O antigo Diretor-Geral da companhia, atualmente detido, recusa o papel de “bode expiatório” e revela que as decisões críticas vinham diretamente de instâncias superiores e da consultora sul-africana.

O cenário na gestão das Linhas Aéreas de Moçambique (LAM) ganha novos e dramáticos contornos. De acordo com uma investigação detalhada do jornal Canal de Moçambique, Pó Jorge, ex-diretor-geral da transportadora de bandeira, decidiu contra-atacar a partir da cadeia. Em causa estão graves acusações dirigidas ao antigo Ministro dos Transportes e Comunicações, Mateus Magala, e à Presidente do IGEPE, Ana Coanai.

Conforme os documentos revelados pelo Canal de Moçambique, a defesa de Pó Jorge sustenta que a Direção-Geral foi sistematicamente esvaziada das suas competências durante o contrato com a Fly Modern Ark (FMA). O ex-gestor alega que a consultora respondia diretamente ao Ministério e ao IGEPE, criando uma estrutura de comando paralelo que ignorava a hierarquia interna da empresa.

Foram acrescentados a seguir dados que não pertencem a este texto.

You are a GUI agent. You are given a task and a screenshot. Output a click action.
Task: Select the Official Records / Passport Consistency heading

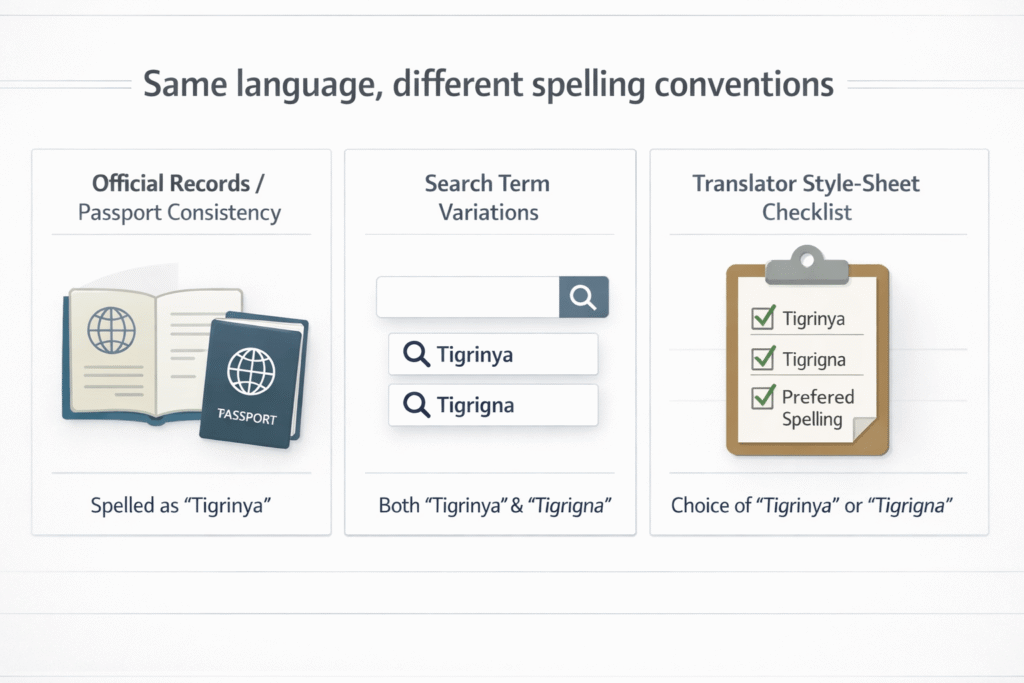click(x=181, y=197)
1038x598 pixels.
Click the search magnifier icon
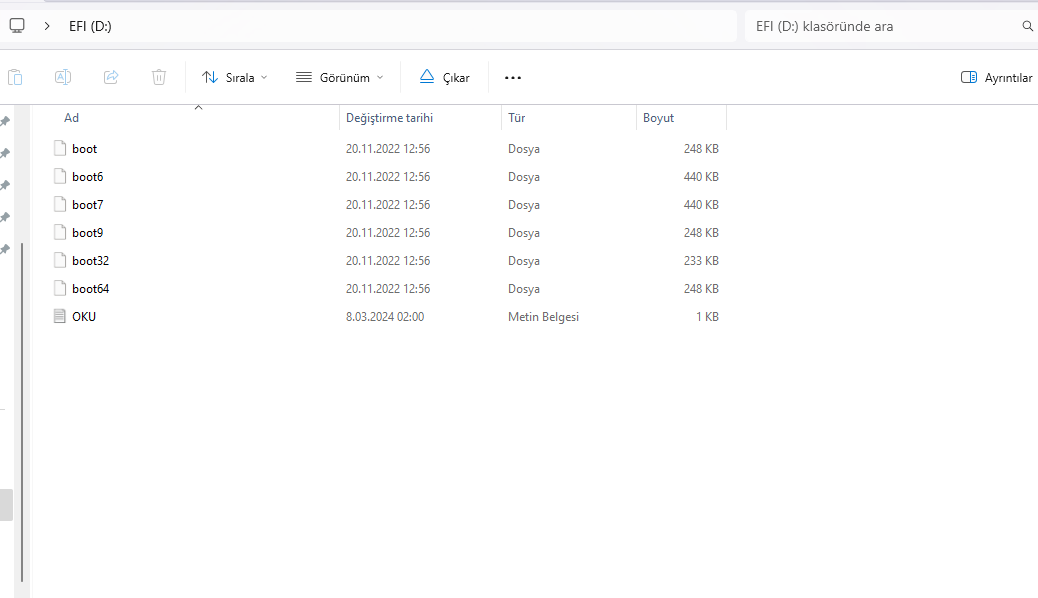(1027, 26)
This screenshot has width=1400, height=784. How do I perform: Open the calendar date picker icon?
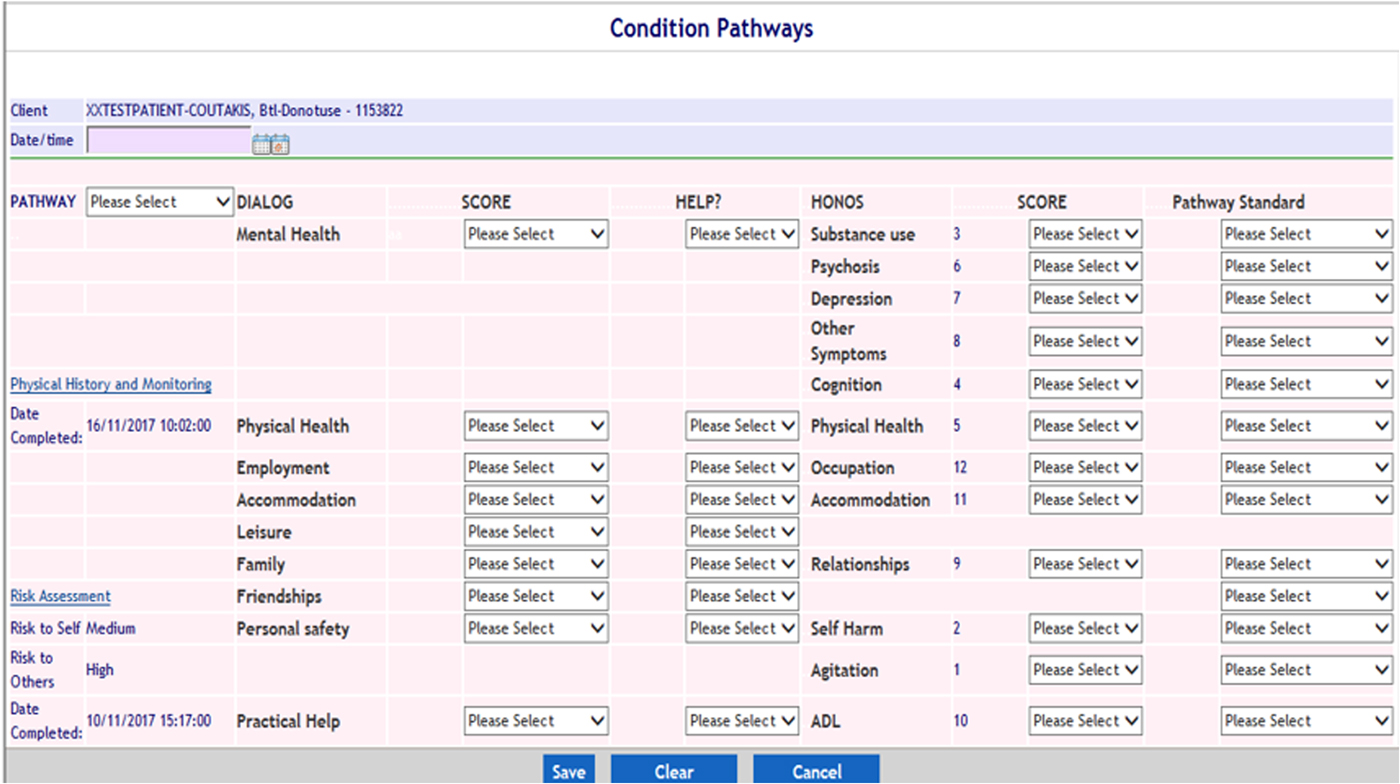pos(262,145)
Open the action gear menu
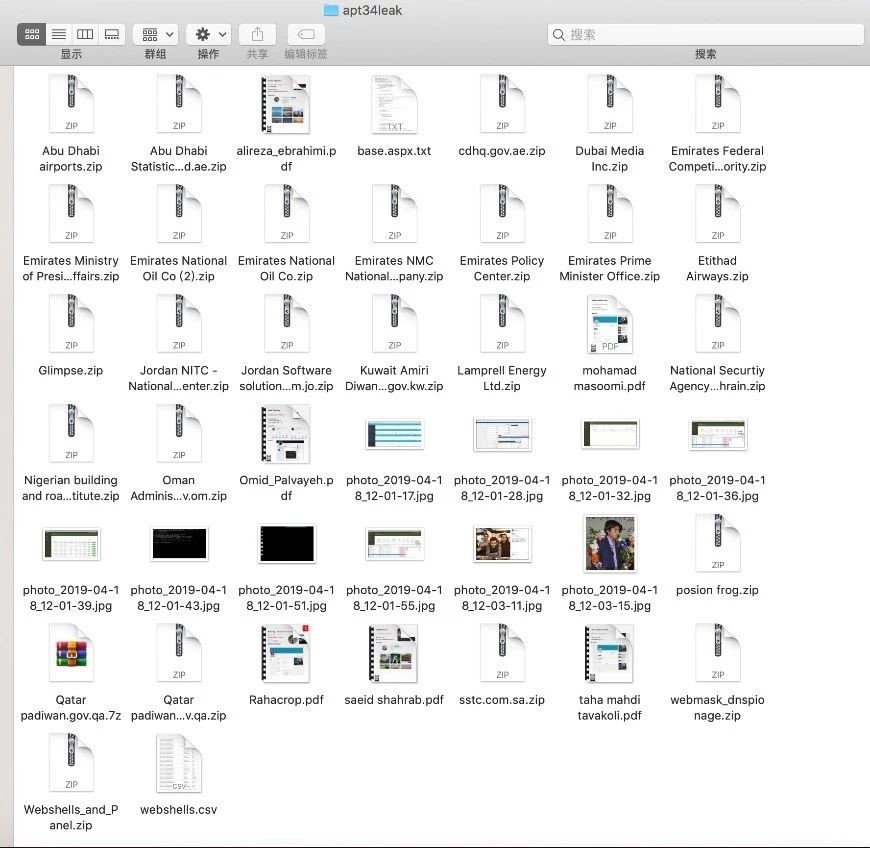 pyautogui.click(x=208, y=34)
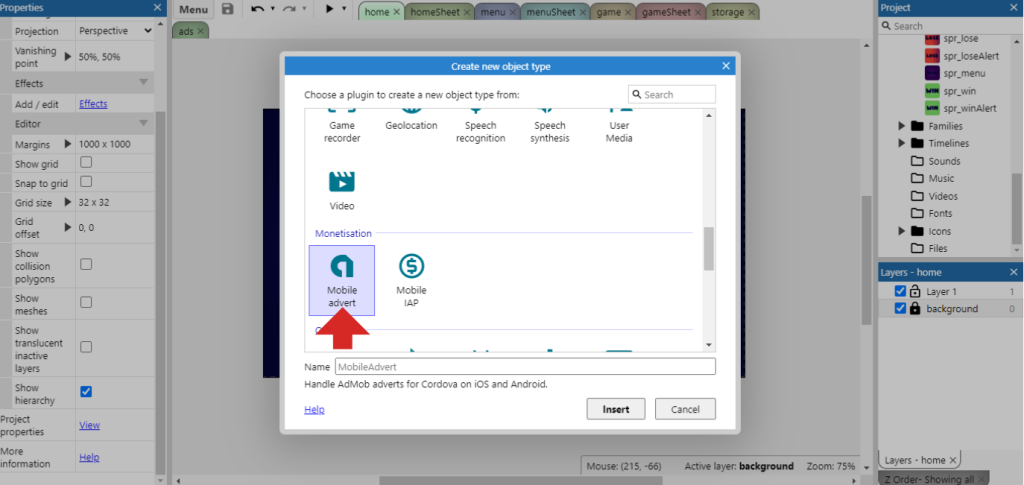
Task: Open the Menu button
Action: tap(193, 10)
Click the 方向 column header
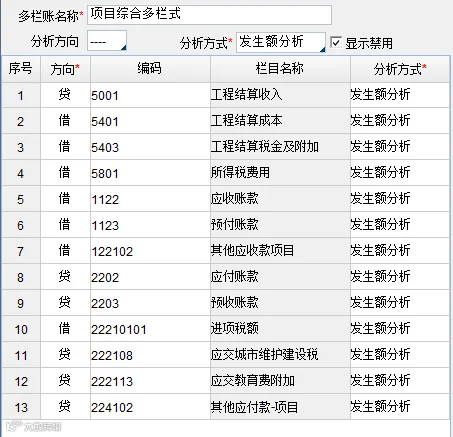 65,69
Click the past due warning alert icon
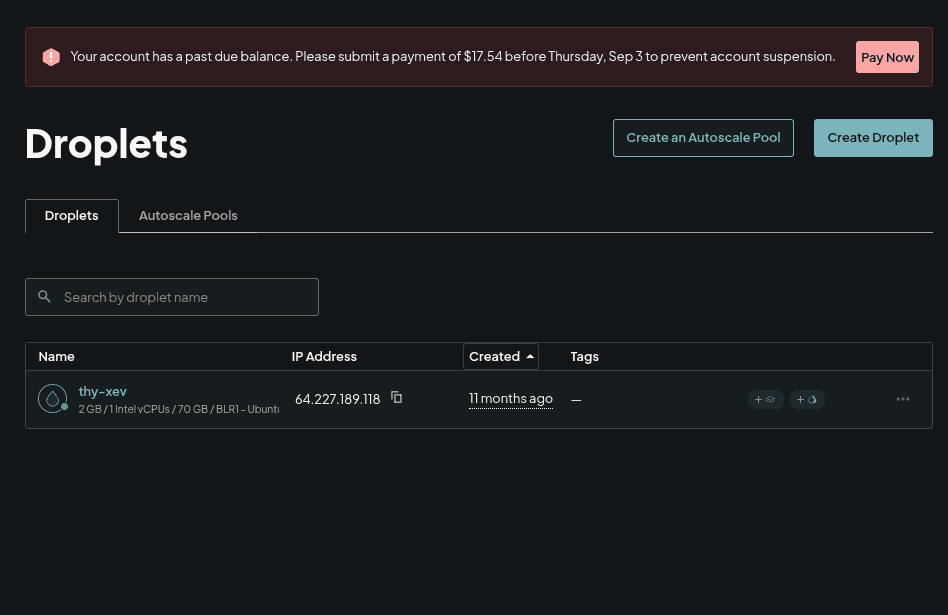Screen dimensions: 948x615 click(51, 57)
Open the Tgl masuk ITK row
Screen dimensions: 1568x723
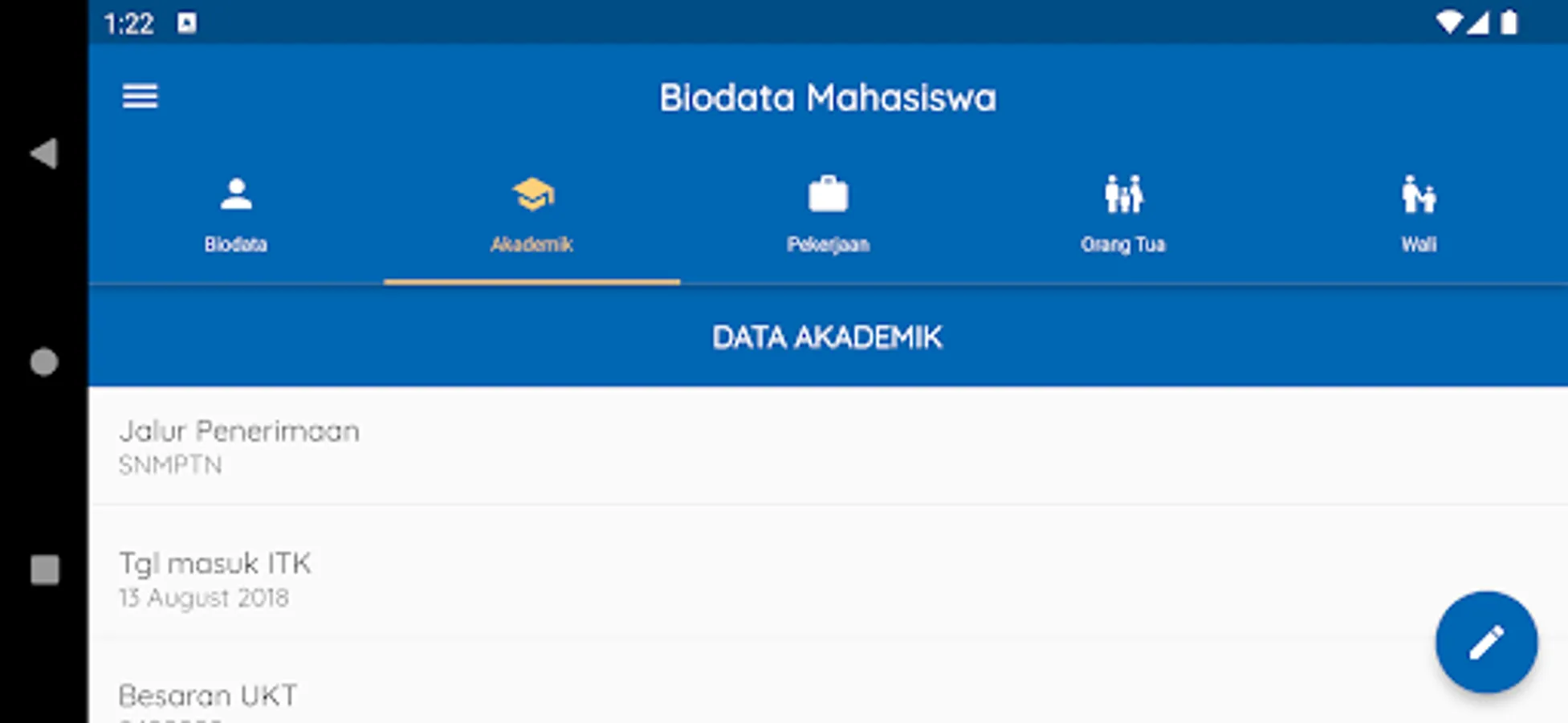point(828,572)
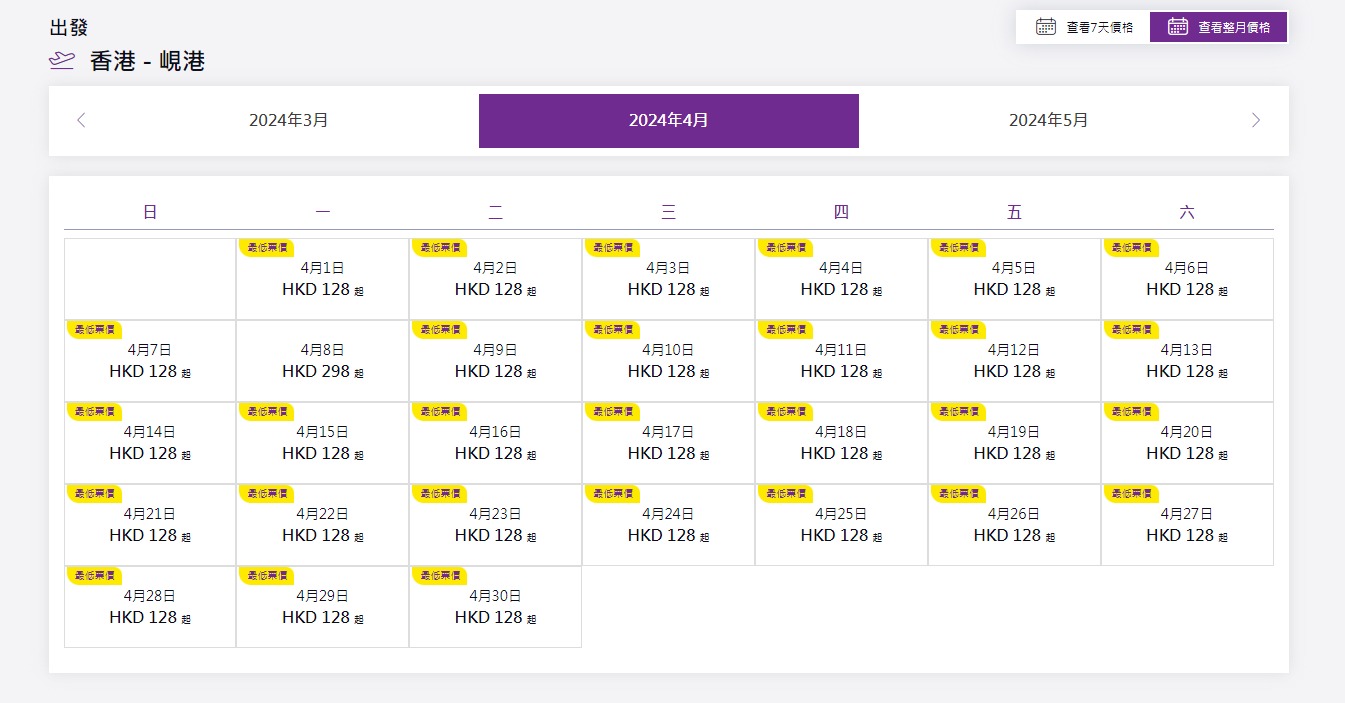This screenshot has height=703, width=1345.
Task: Click calendar icon for whole-month prices
Action: [1178, 27]
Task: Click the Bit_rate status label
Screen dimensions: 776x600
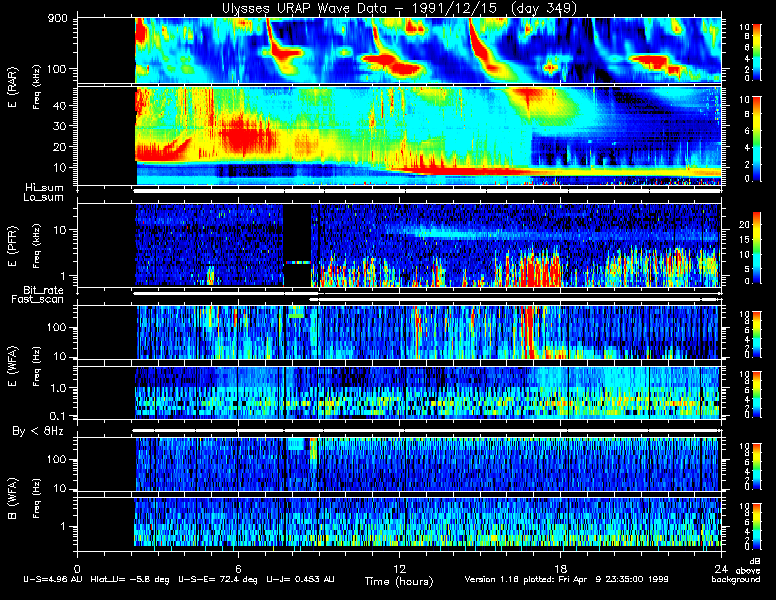Action: 44,290
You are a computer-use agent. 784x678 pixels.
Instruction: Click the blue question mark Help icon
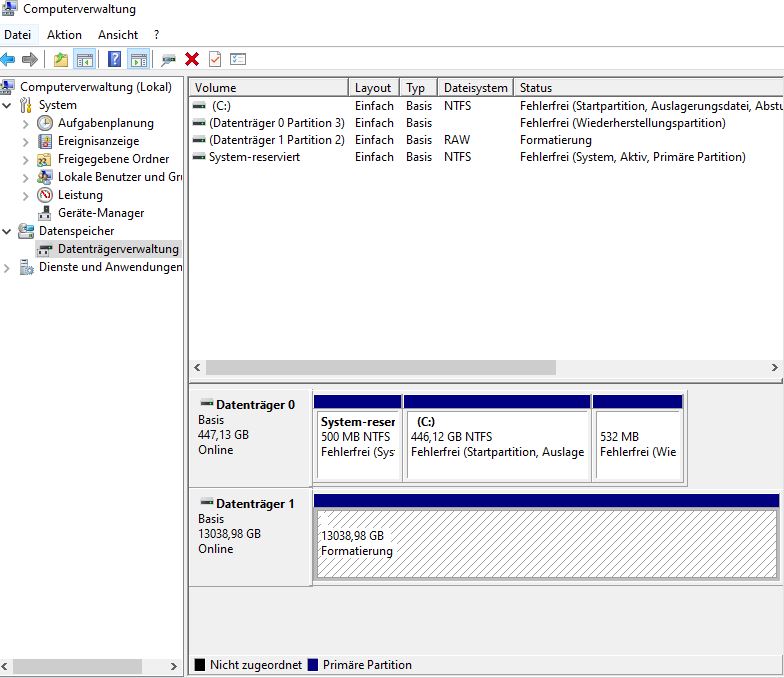[115, 60]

Sobre os pagamentos polémicos de 81,4 milhões de meticais à FMA, a contestação refere que as autorizações partiam das instâncias tutelares. Pó Jorge afirma que a gestão operacional da LAM não tinha sequer acesso aos termos contratuais que definiam tais pagamentos, sendo estes validados por funcionários do Ministério das Finanças e pela própria liderança da FMA.

Um dos pontos mais sensíveis da investigação diz respeito à descoberta de terminais de pagamento (POS) que operavam à margem do sistema financeiro da LAM. Segundo o Canal de Moçambique, Pó Jorge esclarece que a gestão desses equipamentos foi conduzida integralmente pela equipa da Fly Modern Ark, sem qualquer intervenção da Direção-Geral ou do setor de Tesouraria da companhia.

Quanto à rota Maputo-Lisboa, o ex-diretor revela que a operação resultou num prejuízo de 22 milhões de dólares devido aos elevados custos operacionais. A defesa sublinha que a equipa de Estudos e Planeamento da LAM questionou a viabilidade da rota, mas a decisão de avançar foi uma imposição estratégica da consultora, apresentada como uma fonte de rendimento que nunca se concretizou.

Além de Pó Jorge, o processo envolve outros nomes de peso da antiga estrutura da LAM, como Hilário Tembe, Eugénio Mulungo e Armindo Savanguane. Estes antigos gestores enfrentam acusações que variam entre peculato, abuso de cargo e esquemas de faturação duplicada em serviços de “catering”.

A defesa citada pelo Canal de Moçambique é categórica ao afirmar que a responsabilidade pela degradação financeira da empresa, verificada entre 2023 e 2024, deve ser imputada às entidades que supervisionavam diretamente o contrato de reestruturação. O caso segue agora os trâmites legais, enquanto a opinião pública aguarda o desfecho de um dos maiores escândalos de gestão no setor público moçambicano.